研究課題/領域番号 |
23227002
|
研究機関 | 大阪大学 |
研究代表者 |
河村 悟 大阪大学, 生命機能研究科, 教授 (80138122)
|
研究期間 (年度) |
2011-05-31 – 2015-03-31
|
キーワード | 桿体視細胞 / 錐体視細胞 / 光感度 / 細胞内情報伝達 / レチノイド / トランスデューシン / ミトコンドリア |
研究概要 |
(1) 桿体のトランスデューシン(Tr)それ自体が活性化されやすい性質のものかどうかを検討した。その結果、桿体でTrが活性化されやすいのは、桿体Trそのものの性質の基づくものではなく、桿体に備わる固有の環境にあることが示唆された。(2) 光量あたりのホスホジエステラーゼ(PDE)活性(PDEの光感度)は錐体では桿体に比べて数十倍低い。錐体では活性化されたTrの寿命は桿体の場合よりも短く、それにより、錐体でのPDEの光感度低下することが明らかになった。(3) 活性型Trの寿命は錐体での方が短い。特異的な抗体を作成し、GTP分解を助けるGAP蛋白質(RGS9)の発現量を桿体と錐体とで比較したところ、錐体の方が20倍多く発現していることが分かり、活性型Trの寿命が錐体の方で短いのは錐体でこの蛋白質の発現量が多いことが理由であることが分かった。(4) 当研究室で見出した新規の11-シス レチナール生成反応であるAL-OL反応を担う実体の同定を試みている。候補蛋白質を見出した。(5) コイ桿体と錐体数例にについて、ホールセルパッチクランプモード下で光応答を測定し、電気的に光シグナルの増幅度を桿体と錐体とで比較した。これまでのところ、我々がこれまでに生化学的な測定により得た増幅度(錐体では桿体の1/5)と矛盾しない結果(約1/4)が得られている。(6) 桿体と錐体の外節の精製方法をほぼ確立した。(7) ES1蛋白質を桿体に異所的に発現させたところ、桿体ミトコンドリアサイズが増大した。(8) NDRG1L錐体特異的に発現している。
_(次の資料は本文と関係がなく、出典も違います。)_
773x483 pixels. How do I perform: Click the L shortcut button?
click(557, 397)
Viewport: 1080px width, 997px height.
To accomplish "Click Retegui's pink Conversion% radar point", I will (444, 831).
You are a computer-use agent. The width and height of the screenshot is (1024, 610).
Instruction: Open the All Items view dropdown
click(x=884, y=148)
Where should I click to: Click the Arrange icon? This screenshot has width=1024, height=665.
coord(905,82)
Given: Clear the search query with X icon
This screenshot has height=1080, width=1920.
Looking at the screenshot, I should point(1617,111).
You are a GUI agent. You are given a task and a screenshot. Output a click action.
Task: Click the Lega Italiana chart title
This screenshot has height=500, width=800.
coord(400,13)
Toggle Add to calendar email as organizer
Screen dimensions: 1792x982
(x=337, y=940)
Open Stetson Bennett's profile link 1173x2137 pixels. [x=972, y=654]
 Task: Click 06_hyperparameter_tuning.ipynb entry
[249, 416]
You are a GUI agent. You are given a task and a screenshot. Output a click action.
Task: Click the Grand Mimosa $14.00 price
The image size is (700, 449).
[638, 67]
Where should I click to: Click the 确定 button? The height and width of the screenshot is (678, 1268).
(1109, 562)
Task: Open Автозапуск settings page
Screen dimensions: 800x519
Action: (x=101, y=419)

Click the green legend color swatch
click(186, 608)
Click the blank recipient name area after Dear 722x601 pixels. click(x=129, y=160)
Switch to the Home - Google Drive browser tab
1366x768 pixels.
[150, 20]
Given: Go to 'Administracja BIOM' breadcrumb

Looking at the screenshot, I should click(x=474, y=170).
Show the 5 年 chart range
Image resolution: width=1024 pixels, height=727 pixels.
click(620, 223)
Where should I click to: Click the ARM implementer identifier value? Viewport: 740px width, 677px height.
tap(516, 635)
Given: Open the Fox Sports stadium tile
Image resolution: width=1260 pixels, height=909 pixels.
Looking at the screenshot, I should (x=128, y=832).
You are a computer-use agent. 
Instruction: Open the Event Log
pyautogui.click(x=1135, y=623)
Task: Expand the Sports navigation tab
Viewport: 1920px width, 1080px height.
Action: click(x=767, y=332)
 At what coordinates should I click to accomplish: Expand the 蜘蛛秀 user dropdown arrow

ホモログであるNDRG1について検討したところ、splice variantとして、v1とv2の2種類があり、免疫組織学的な観察により、v1は桿体と錐体の両方で、また、v2は錐体に発現していることが分かった。
|
現在までの達成度 (区分) |
現在までの達成度 (区分)
2: おおむね順調に進展している
理由
概ね研究計画に記載したスケジュールで研究が進行している。既に完了した研究もあり、また、新たに派生した研究課題についても取り組み始めていることから。
|
今後の研究の推進方策 |
ほぼ予定通り進行しているので研究の大幅な変更はない。また、計画していた研究から派生した研究課題についてもこれから取り組んで行く。